The story is always intentionally ambiguous to create enough suspicion to avoid prosecuting the killers. In the case of young Jordan Edwards in Dallas, first the car was backing up too fast and then it was driving off too fast. And in the case of Stephon, first it was a gun, then it was a crowbar, then it was really only a cellphone.

Between the persecution and the “pressecution,” the goal is not to get the people to be 100 percent on the side of those who murder, but to make them shaky enough to be rendered indifferent. Because if enough of America can remain in indifference, then the murders can continue uninterrupted.

As a nation, we are guilty of indifference. Our entire nation is entirely guilty. Our American political, economic and social atmosphere is entirely guilty. The system is guilty of atrocity, but the country is guilty of apathy.

A young demonstrator holds a photo of Stephon Clark to the glass of the doors to Golden 1 Center in Sacramento, California, as protestors block the entrance to the arena on March 22.
A young demonstrator holds a photo of Stephon Clark to the glass of the doors to Golden 1 Center in Sacramento, California, as protestors block the entrance to the arena on March 22.
USA Today Sports / Reuters

The problem isn’t that so many people are hurt and angry, the problem is that more aren’t.

Are we really so numb to this that we’ve resigned ourselves to shrugging our shoulders? To being more interested in calm than justice for a murdered 22-year-old young father?

We can’t have business as usual. Because business as usual is lethal to minorities in America. We refuse to accept that this way of policing is normal and unpreventable. That police shootings are to be expected and accepted.

And we don’t need to keep giving assurances and disclaimers that we are not anti-police. Because there will always be those who purposefully misrepresent anti-police brutality as anti-police, in the same way they will purposefully misrepresent the victims of police brutality to sustain this system.

And we are not irrational, we’re just fed up. But do not mistake our lack of faith in this system as a lack of faith. We have plenty of it.

And surely we will pray with our hands raised to the Creator. And we will call out to Him, with full trust in Him. But we will also pray with our tongues by continuing to say Stephon’s name and demanding justice for him. We will pray with our feet by continuing to march for him.

And while we have full confidence that God will bring retribution in the hereafter, we will not abdicate our own responsibility to ensure accountability on this earth.

Stephon will not be here to defend himself in the coming months, but we will. We honor Stephon when we fight for his memory, and protect other young black men from suffering from a similar fate.

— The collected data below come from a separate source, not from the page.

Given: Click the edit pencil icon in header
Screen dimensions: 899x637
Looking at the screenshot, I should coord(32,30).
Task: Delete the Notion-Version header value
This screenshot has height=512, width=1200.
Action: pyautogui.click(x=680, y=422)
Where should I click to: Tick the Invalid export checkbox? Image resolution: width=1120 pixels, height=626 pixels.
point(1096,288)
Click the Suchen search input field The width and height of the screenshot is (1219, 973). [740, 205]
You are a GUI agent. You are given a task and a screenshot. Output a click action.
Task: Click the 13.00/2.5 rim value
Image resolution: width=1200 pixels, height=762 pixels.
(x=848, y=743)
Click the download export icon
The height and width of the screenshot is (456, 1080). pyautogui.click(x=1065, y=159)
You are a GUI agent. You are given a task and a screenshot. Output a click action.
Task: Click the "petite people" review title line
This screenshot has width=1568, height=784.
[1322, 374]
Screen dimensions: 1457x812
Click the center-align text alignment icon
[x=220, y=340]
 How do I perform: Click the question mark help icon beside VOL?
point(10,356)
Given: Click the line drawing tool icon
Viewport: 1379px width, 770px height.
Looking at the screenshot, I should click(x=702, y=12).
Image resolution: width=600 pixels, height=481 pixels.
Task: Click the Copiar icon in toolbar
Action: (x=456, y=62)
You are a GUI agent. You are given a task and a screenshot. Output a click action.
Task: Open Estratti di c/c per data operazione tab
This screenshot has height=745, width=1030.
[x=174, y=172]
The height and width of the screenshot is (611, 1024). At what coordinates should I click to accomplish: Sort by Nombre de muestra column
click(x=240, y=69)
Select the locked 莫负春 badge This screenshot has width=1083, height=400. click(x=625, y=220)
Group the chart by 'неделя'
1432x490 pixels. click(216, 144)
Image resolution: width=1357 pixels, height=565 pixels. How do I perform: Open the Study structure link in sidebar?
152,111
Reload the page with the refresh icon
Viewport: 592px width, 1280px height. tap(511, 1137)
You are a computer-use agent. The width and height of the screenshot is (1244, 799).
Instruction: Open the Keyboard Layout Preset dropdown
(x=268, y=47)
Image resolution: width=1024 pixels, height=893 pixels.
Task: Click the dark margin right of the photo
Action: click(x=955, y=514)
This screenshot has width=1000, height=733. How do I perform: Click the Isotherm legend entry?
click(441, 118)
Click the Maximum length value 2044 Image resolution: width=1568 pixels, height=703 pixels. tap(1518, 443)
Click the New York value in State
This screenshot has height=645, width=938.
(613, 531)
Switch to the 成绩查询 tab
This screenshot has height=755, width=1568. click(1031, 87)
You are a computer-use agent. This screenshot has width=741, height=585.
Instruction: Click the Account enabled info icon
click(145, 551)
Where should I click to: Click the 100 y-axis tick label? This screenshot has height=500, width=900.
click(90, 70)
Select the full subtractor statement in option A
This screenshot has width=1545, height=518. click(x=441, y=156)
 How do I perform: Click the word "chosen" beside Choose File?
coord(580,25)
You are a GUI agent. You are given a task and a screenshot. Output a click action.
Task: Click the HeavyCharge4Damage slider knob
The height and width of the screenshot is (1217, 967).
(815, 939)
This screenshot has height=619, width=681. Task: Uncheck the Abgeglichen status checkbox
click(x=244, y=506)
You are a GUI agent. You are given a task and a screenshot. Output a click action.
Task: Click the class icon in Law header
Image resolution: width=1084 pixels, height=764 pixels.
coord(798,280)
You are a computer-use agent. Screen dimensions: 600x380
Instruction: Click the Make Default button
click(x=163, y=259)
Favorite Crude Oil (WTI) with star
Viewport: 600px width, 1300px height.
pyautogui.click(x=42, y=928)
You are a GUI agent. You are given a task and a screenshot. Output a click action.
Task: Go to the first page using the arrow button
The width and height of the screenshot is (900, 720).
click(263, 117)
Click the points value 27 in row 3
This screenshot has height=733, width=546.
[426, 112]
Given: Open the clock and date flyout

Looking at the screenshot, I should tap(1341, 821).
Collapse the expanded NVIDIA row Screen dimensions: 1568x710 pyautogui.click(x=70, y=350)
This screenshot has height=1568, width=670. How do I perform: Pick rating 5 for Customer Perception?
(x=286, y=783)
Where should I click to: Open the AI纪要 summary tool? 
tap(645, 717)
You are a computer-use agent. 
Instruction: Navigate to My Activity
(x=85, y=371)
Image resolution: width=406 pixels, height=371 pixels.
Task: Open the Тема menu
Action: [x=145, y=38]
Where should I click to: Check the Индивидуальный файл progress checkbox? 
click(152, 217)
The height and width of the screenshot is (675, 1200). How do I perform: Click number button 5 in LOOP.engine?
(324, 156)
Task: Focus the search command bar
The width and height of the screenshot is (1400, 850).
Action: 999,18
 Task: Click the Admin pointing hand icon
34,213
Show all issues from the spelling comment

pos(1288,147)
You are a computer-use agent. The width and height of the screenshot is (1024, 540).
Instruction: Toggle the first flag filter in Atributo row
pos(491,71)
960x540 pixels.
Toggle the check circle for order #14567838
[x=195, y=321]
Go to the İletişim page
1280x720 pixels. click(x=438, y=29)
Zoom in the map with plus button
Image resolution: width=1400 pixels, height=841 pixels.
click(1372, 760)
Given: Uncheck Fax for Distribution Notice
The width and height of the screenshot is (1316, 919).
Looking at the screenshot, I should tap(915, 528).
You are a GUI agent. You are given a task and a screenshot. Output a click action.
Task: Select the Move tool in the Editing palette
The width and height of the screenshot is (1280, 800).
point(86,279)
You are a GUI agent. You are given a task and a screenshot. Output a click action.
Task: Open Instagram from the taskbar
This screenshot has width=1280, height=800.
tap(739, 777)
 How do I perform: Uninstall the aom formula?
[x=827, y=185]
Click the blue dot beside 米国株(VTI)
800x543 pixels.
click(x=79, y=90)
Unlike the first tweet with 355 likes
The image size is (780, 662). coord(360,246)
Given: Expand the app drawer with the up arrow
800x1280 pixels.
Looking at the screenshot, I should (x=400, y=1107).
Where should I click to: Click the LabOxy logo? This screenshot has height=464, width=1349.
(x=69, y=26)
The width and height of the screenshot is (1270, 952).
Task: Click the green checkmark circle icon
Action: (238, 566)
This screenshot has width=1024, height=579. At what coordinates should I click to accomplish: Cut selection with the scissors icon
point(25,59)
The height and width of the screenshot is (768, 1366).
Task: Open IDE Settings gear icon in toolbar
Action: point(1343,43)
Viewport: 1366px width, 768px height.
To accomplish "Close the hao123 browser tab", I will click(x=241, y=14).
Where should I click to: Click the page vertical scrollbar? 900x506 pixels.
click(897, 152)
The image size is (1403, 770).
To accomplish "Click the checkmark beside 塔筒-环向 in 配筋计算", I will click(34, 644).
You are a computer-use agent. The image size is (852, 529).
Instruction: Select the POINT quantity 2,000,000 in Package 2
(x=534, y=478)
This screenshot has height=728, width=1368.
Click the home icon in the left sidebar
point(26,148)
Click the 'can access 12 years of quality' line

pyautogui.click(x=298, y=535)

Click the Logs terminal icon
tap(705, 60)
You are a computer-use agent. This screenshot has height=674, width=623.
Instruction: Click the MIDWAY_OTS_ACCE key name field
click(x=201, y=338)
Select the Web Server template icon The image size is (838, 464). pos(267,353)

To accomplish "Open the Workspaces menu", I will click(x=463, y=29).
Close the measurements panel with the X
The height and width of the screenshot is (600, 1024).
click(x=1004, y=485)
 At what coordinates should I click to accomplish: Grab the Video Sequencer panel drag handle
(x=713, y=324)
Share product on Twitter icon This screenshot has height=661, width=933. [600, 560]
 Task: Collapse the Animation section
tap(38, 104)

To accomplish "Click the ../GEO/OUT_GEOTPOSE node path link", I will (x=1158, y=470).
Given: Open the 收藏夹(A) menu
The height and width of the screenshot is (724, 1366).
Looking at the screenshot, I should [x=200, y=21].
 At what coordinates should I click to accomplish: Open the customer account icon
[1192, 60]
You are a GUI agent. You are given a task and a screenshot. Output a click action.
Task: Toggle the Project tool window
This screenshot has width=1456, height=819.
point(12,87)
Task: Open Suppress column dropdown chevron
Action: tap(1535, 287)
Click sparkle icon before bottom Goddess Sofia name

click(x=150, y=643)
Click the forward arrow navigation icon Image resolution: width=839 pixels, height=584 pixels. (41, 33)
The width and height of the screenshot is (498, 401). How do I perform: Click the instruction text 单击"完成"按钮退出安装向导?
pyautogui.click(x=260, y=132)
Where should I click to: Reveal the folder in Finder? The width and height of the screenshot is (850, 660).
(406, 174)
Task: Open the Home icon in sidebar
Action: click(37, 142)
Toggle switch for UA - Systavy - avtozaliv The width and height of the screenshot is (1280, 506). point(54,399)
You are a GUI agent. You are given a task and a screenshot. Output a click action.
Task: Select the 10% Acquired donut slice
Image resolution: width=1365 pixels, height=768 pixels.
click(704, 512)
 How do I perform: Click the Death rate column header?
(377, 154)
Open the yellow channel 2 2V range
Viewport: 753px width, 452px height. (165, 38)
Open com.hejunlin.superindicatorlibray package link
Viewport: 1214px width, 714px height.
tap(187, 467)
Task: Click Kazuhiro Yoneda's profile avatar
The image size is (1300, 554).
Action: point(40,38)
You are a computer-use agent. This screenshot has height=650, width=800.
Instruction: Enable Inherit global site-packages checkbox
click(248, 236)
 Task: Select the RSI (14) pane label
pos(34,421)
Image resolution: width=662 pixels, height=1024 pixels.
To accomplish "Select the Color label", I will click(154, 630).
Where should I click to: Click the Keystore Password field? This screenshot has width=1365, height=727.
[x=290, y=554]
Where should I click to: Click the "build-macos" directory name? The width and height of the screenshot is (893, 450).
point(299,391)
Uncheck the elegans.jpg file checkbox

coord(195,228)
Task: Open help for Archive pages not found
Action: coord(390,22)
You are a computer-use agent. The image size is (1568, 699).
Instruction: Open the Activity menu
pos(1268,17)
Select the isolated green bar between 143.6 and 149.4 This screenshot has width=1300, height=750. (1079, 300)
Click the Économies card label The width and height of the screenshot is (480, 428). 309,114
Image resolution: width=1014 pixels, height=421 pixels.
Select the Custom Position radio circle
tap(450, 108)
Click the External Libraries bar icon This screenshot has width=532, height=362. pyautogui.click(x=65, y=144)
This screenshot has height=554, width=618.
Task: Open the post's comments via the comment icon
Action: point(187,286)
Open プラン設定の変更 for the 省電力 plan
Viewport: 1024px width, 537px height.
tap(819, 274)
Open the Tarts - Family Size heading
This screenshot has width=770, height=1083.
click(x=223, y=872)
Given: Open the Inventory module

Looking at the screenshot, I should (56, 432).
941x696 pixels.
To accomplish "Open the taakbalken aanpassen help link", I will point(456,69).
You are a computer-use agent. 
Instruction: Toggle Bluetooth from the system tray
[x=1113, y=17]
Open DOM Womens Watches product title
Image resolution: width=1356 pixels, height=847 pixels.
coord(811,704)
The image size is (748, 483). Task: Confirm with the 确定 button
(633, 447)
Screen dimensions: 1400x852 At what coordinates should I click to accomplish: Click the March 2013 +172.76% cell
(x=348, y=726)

We will not let him die in vain. We will not let him be reduced to a hashtag.

And while the scope of this issue is larger than the murder of Stephon, Stephon is larger than this discussion as a human being. And today we honor that humanity.

That humanity that was unspeakably violated when Stephon had almost as many bullets put into his body as years he lived on this earth.

Imam Omar Suleiman is an American Muslim Scholar and Civil Rights Leader. He is the president of the Yaqeen Institute for Islamic Research, and a Professor of Islamic Studies at Southern Methodist University.